━━━ Extract to read ━━━

“We are all alone in this world, even though we have support systems,” Jason DaSilva’s mom tells him early on in the documentary When I Walk. It’s a harsh thing for a mom to say, and even harsher in context. DaSilva, the filmmaker, was diagnosed with multiple sclerosis in 2006, at age 25. MS is a degenerative disease that robs its victims of motor control, and often of vision. In the scene in question, Jason is telling his mom that he’s worried about how he’ll manage on his own. To which, again, her reply isn’t, “I’m here for you,” but more like, “We’re all alone anyway. Deal with it.”
His mother’s advice is typical of the first part of the movie, not because of its bleakness so much as because of the way it jars. As a filmmaker, DaSilva quickly decided to make a movie about his illness after he was diagnosed. But while the disease provides a topic, it doesn’t give the film a coherent narrative, or an emotional center. When Jason’s mom urges him to be positive, her advice rings hollow, but the documentary doesn’t seem to know how to question it. When Jason goes to India for a film project and tries various cures, from yoga to transcendental meditation, his investment in them, or his degree of hope, isn’t explored convincingly, either. At one point, he talks about how women aren’t as interested in him since he’s had MS, and then shows a number of pictures of “beautiful women” he has dated in the past, with their features blanked out. He’s erased their features for privacy reasons, but the result is awkwardly ghoulish. It feels as if who they are is less important than that he has pictures of them, or, more charitably, as if he isn’t sure what he wants to show, and is trying to get something on the screen even if it’s just a blank.

━━━ Data excerpts ━━━

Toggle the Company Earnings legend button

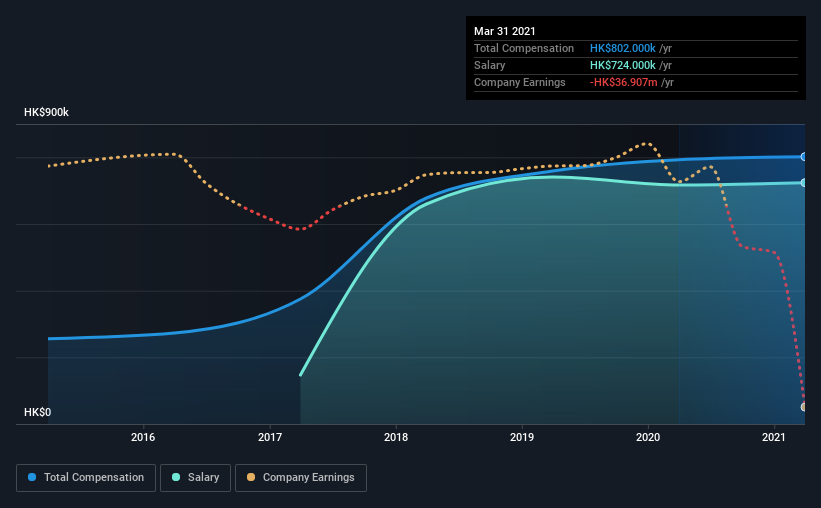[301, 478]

━━━
━━━ Data excerpts ━━━

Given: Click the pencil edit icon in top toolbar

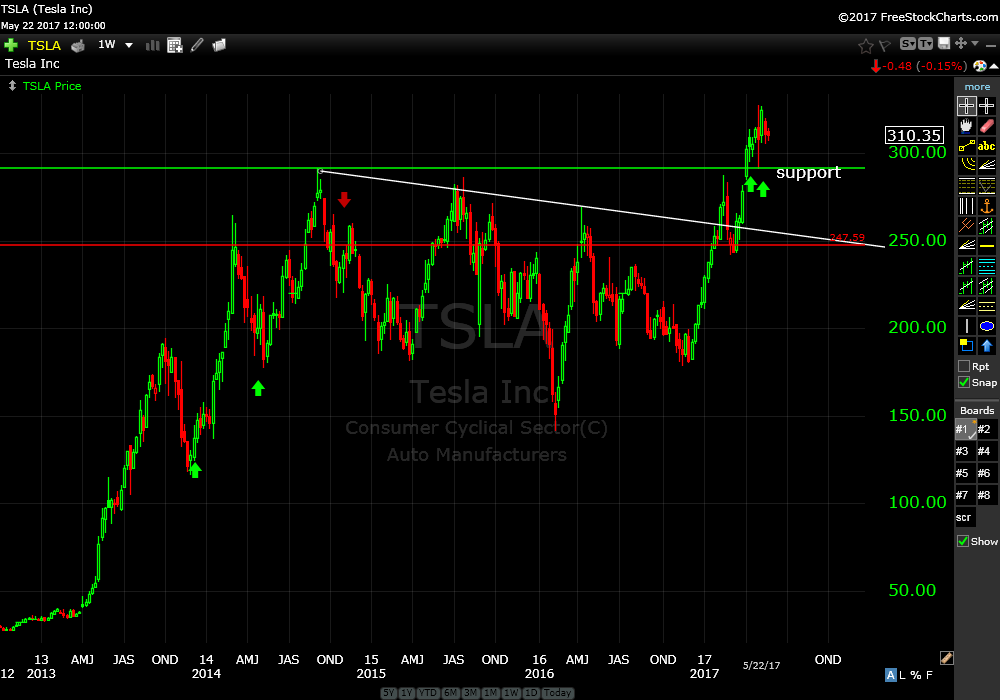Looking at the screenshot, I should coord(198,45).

━━━
━━━ Data excerpts ━━━

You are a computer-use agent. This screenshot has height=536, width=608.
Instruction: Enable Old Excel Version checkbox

━━━

(How to complete this task)
Summarize the passage above about the documentary When I Walk in two sentences.

(Answer area)
In the documentary When I Walk, filmmaker Jason DaSilva, who was diagnosed with multiple sclerosis in 2006 at age 25, tells his mother he worries about managing on his own, and she replies that we are all alone in this world. The passage finds that the film's first part lacks a coherent narrative or emotional center: it doesn't question his mother's hollow urging to be positive, doesn't convincingly explore his hope in the cures he tries in India, and seems unsure what it wants to show with pictures of women he once dated, whose features are blanked out.